Fair-trade jewelry, widely distributed, is often distinctive. A Harmony Red Agate Stone Necklace, handmade in New Delhi, India and distributed through world-shoppe.com, features clusters of glass and wooden beads around a large agate. The wood beads are made from scraps from a local furniture factory. Sales of the necklace help women in New Delhi send their children to school and feed their families ($28.50).

Accessories fashioned from discarded containers and packaging are another popular fair-trade fashion theme. A “Trashy Tote,” handmade in Ghana, also from world-shoppe.com, is aptly named for the plastic waste that’s recycled to produce the bags ($23.50).

Green without the Ga-Ga

Junk-mail clutter is a nuisance, but a bulky electric paper shredder isn’t exactly a lean, mean eco machine.

Opt for Stainless Steel Shredding Scissors. The multiple blades shred paper and credit cards, yet the gadget is small enough to fit in a desk drawer ($8.99, The Container Store).

Reusable cloth bags are a great alternative to both paper and plastic, especially when the bag fits in your purse or desk drawer. Lots of local retailers offer unique designs and sizes. Some of the most useful are those that miraculously fold into tiny, portable rectangles. The cotton canvas CarryEco bag is 17 inches wide, 26 inches long and folds into a 7-by-4.5-inch pouch ($16, Tokyo Bay).

Sustainable Gifts

Shop local gift, stationery and accessory shops for handmade beauty products that can be used and used again. Spotted at the Bodytime shop in Berkeley, Calif.: bath soap wrapped in a snug felted wool “coat.” The wool, dyed in several vibrant colors, can be used as a washcloth. The soap fits inside and comes scented with lavender or calendula citrus. The felt casing shrinks along with the soap. When the soap is used up, make a slit along the edge and insert scraps of soap or a new bar ($18, Bodytime).

The Gift of Time

Create personalized coupons giving a service your loved one needs, wants or enjoys.

“The list is endless and limited only by imagination,” writes Elliott, leadership strategist with The Berkana Company, LLC, Columbia, S.C.

She suggests an evening of babysitting, walking the dog, organizing a closet or baking a batch of cookies.

Buy festive postcards and describe the gift and any redemption instructions on the card. The recipient can redeem the coupon by mailing back the postcard.

Themed Gifts

Build a gift around someone’s interests, says Carota.

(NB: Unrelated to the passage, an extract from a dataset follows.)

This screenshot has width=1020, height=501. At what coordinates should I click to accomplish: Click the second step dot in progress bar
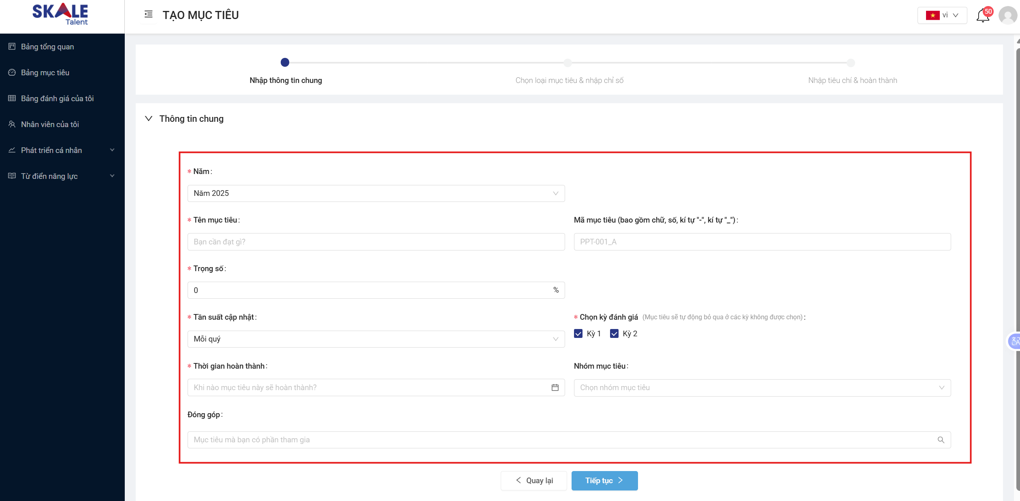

For example, if you’re giving a sports fan tickets to a game, add a hat, shirt or jersey.

A seasoned baker can always use a new cookie sheet, especially if it’s packaged with an oven mitt.

Even the family dog would much prefer an assortment of chew toys rather than a single one.

Gifts for a Cause

Ten percent of the purchase price of every box of Choxie St. Jude Thanks and Giving Truffle Bars and Cookie Truffle Collection goes to St. Jude Children’s Research Hospital. Artwork created by St. Jude patients and siblings adorns the packaging ($10 each, Target Stores).

Ground Coffee Kitchen Soap is a blend of milk soap and ground dark coffee that’s designed to eliminate kitchen odors. The St. Louis company gives employees paid weeks of community service. ($12 for an 8-ounce bar, K. Hall Designs).

Creative Re-Gifting

Picture frames are the number one gift people re-give to others, according to Carota.

But don’t just rewrap the same frame. Turn it into a desirable personalized gift by placing an inspirational poem or a letter from a child to a parent – or reverse – in the frame. “It makes a great office gift,” Carota says.